- Problem to work on:
In full and without alteration, return the records below.

- Records shown:
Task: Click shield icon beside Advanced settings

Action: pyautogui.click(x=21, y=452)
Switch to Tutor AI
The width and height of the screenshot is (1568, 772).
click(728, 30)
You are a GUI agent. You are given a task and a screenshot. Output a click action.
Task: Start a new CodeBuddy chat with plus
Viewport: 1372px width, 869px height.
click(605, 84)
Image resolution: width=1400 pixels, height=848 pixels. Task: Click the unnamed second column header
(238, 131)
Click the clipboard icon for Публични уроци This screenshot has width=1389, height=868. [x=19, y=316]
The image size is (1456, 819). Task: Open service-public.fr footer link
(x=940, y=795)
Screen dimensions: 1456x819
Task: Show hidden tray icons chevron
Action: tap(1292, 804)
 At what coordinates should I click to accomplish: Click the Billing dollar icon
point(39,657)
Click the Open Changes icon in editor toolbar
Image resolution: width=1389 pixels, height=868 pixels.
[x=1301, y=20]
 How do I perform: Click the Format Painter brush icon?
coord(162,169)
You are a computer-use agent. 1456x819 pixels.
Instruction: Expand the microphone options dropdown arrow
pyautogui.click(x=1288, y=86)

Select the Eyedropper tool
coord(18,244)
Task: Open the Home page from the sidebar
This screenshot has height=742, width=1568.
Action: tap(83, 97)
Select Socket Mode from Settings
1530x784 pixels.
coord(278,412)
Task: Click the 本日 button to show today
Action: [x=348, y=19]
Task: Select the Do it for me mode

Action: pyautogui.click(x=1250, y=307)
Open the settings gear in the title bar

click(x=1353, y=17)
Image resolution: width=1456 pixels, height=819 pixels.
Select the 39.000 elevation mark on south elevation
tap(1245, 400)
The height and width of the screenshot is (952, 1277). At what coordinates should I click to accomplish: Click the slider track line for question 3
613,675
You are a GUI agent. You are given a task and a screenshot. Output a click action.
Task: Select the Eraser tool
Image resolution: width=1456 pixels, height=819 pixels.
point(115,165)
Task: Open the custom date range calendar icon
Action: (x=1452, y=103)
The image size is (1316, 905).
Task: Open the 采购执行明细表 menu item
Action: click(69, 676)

- Response for this exercise:
Task: Click shield icon beside Advanced settings

Action: pyautogui.click(x=21, y=452)
Switch to Tutor AI
The width and height of the screenshot is (1568, 772).
click(728, 30)
You are a GUI agent. You are given a task and a screenshot. Output a click action.
Task: Start a new CodeBuddy chat with plus
Viewport: 1372px width, 869px height.
click(605, 84)
Image resolution: width=1400 pixels, height=848 pixels. Task: Click the unnamed second column header
(238, 131)
Click the clipboard icon for Публични уроци This screenshot has width=1389, height=868. [x=19, y=316]
The image size is (1456, 819). Task: Open service-public.fr footer link
(x=940, y=795)
Screen dimensions: 1456x819
Task: Show hidden tray icons chevron
Action: tap(1292, 804)
 At what coordinates should I click to accomplish: Click the Billing dollar icon
point(39,657)
Click the Open Changes icon in editor toolbar
Image resolution: width=1389 pixels, height=868 pixels.
[x=1301, y=20]
 How do I perform: Click the Format Painter brush icon?
coord(162,169)
You are a computer-use agent. 1456x819 pixels.
Instruction: Expand the microphone options dropdown arrow
pyautogui.click(x=1288, y=86)

Select the Eyedropper tool
coord(18,244)
Task: Open the Home page from the sidebar
This screenshot has height=742, width=1568.
Action: tap(83, 97)
Select Socket Mode from Settings
1530x784 pixels.
coord(278,412)
Task: Click the 本日 button to show today
Action: [x=348, y=19]
Task: Select the Do it for me mode

Action: pyautogui.click(x=1250, y=307)
Open the settings gear in the title bar

click(x=1353, y=17)
Image resolution: width=1456 pixels, height=819 pixels.
Select the 39.000 elevation mark on south elevation
tap(1245, 400)
The height and width of the screenshot is (952, 1277). At what coordinates should I click to accomplish: Click the slider track line for question 3
613,675
You are a GUI agent. You are given a task and a screenshot. Output a click action.
Task: Select the Eraser tool
Image resolution: width=1456 pixels, height=819 pixels.
point(115,165)
Task: Open the custom date range calendar icon
Action: (x=1452, y=103)
The image size is (1316, 905).
Task: Open the 采购执行明细表 menu item
Action: click(69, 676)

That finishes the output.